# EXTRACTED TEXT
# Meguiars vs Menzerna Polishes?



## Chevyulrik (Jul 26, 2014)

Hi guys - I am going to order from Clean Your Car soon (again)- so just wantet your opinion first. Wantet to order Megs #105 and #205 - but after reading here and there Menzerna got my attention. Which Menzerna products would you recommend as a Compound and a polish?
Which pads would you use for them?
Working on very different paint, both hard and soft. (Flex 3401 + Makita rotary on hand.)

Thanks a lot - Ulrik - Denmark.


----------



## Rascal_69 (Sep 20, 2009)

Both good. 

Different styles though. I rate both highly.


----------



## TheChallinor (Sep 1, 2013)

What about megs 105 and 205 vs ultimate compound and ultimate polish?


----------



## -Raven- (Aug 26, 2010)

I used to love Menzerna polishes until the Megs SMAT polishes came out. 

For Menzerna, the FG400 is the compound to go for, the 203S for medium/heavy polish, 106FA for light/medium polish, and 85RD for bling bling finishing polish. You really have to work these properly, if you don't, it's easy to leave holograms etc. They're very oily, so things can stay hidden until later on....

For what I can do with all that Menzerna, I can do with Megs Ultimate Compound (I hate the M105) and M205. The Megs SMAT polish is just so much more versatile and works on every paint type.


----------



## AdamH (Mar 31, 2008)

I have always used Menzerna polishes however as above.. I used some Megs and got better results for me personally...


----------



## charlie20vt (May 8, 2011)

-Raven- said:


> I used to love Menzerna polishes until the Megs SMAT polishes came out.
> 
> For Menzerna, the FG400 is the compound to go for, the 203S for medium/heavy polish, 106FA for light/medium polish, and 85RD for bling bling finishing polish. You really have to work these properly, if you don't, it's easy to leave holograms etc. They're very oily, so things can stay hidden until later on....
> 
> For what I can do with all that Menzerna, I can do with Megs Ultimate Compound (I hate the M105) and M205. The Megs SMAT polish is just so much more versatile and works on every paint type.


I thought u loved m205 mate


----------



## Paul04 (Jul 26, 2013)

What's Megs SMAT?


----------



## MeguiarsUK (Apr 7, 2011)

SMAT is an abreveation for Super Micro Abrasive Technology.


----------



## MAXI-MILAN (Oct 26, 2008)

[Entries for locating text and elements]
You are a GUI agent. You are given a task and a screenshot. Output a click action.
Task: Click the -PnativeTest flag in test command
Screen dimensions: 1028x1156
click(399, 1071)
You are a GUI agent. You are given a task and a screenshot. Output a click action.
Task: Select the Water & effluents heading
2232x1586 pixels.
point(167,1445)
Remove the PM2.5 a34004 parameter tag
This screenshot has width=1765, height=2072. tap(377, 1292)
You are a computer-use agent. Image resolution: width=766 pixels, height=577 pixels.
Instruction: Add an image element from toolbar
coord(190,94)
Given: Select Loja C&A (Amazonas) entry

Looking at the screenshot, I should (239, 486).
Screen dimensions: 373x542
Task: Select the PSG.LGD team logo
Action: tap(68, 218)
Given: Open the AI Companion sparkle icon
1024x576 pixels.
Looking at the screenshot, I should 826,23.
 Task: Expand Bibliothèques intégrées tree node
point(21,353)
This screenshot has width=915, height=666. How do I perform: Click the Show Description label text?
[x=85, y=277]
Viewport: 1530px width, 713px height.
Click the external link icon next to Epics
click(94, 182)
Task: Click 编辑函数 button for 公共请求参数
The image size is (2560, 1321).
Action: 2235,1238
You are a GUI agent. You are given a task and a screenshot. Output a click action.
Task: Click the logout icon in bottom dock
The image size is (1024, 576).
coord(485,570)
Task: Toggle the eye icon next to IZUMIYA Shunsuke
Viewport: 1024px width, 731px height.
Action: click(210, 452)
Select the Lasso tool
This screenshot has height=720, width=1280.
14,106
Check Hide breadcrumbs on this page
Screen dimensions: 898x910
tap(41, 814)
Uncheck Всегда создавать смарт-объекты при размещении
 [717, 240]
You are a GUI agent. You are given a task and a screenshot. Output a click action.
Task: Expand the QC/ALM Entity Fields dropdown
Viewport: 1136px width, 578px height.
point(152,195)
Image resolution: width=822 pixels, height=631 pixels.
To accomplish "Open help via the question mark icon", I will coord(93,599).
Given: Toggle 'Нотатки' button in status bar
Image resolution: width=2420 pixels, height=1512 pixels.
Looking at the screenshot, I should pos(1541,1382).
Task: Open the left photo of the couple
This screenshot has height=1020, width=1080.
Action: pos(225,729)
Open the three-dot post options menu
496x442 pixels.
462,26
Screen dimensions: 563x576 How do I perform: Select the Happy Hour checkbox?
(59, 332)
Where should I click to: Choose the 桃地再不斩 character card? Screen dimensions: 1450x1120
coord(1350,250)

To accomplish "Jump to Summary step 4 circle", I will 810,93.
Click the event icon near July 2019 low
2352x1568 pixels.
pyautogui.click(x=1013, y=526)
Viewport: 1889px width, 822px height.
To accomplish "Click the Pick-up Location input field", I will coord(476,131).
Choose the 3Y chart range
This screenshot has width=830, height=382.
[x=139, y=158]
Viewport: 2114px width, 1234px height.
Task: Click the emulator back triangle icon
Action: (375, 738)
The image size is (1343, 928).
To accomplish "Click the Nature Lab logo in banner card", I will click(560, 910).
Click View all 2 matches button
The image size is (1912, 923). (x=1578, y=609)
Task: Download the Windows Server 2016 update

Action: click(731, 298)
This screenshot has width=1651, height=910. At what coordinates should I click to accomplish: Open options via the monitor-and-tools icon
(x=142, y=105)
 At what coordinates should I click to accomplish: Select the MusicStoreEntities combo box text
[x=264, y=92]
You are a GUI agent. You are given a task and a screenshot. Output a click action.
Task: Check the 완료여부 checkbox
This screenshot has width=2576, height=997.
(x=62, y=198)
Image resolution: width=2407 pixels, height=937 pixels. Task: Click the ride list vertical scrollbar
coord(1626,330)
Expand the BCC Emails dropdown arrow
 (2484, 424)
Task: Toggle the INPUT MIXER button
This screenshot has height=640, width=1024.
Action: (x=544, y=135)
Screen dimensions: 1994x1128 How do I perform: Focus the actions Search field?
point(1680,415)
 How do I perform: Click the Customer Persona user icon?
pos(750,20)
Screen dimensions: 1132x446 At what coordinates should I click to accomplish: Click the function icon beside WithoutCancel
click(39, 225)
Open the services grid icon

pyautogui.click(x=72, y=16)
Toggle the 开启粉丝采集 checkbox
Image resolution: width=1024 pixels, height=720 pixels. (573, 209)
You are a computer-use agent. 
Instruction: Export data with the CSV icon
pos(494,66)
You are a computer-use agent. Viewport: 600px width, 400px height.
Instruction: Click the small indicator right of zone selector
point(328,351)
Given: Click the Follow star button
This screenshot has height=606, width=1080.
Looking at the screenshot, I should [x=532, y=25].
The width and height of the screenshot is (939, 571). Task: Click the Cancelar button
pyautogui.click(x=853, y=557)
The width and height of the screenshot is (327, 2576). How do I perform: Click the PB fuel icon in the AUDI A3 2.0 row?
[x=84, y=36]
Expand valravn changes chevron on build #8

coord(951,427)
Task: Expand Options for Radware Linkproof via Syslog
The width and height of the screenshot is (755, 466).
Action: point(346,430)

# WHAT YOU SHOULD DO
Carry on the forum thread comparing Meguiars and Menzerna polishes from the point where it stops.

# ANSWER TO THIS TASK
-Raven- said:


> For what I can do with all that Menzerna, I can do with Megs Ultimate Compound (I hate the M105) and M205. The Megs SMAT polish is just so much more versatile and works on every paint type.


After your advise my favourite medium/heavy compound is Megs Ultimate Compound :thumb: very nice compound with great cleaning ability to remove oxidation and dirt , M105 leaves dust , dries fast I hate it too .

You can use Supernatural Micro Prime as final polish no need any special technique with Micro Prime super easy to use while when work with Menz 85rd you need extra time . After UC you can use Prima Amigo or BlackMax glaze as final step .


----------



## Flakey (May 5, 2013)

It's a shame UC can't be used on a rotary. I hear so many good things about it, wish I had a DA.


----------



## MAXI-MILAN (Oct 26, 2008)

Flakey said:


> It's a shame UC can't be used on a rotary. I hear so many good things about it, wish I had a DA.


I use it by DJ rotary on lowest speed 1000RPM or 700RPM when I use my old machine Rupes mini rotary .


----------



## Flakey (May 5, 2013)

I asked Mike Philips on AG and he said UC is not for use with Rotary. That discouraged me. I may try it sometime but rather pleased with Scholl S3 Gold for now. Mike suggested M101 for Rotary and foam pads, no dust, finishes LSP ready. So they say.


----------



## lowejackson (Feb 23, 2006)

Flakey said:


> I asked Mike Philips on AG and he said UC is not for use with Rotary. That discouraged me. I may try it sometime but rather pleased with Scholl S3 Gold for now. Mike suggested M101 for Rotary and foam pads, no dust, finishes LSP ready. So they say.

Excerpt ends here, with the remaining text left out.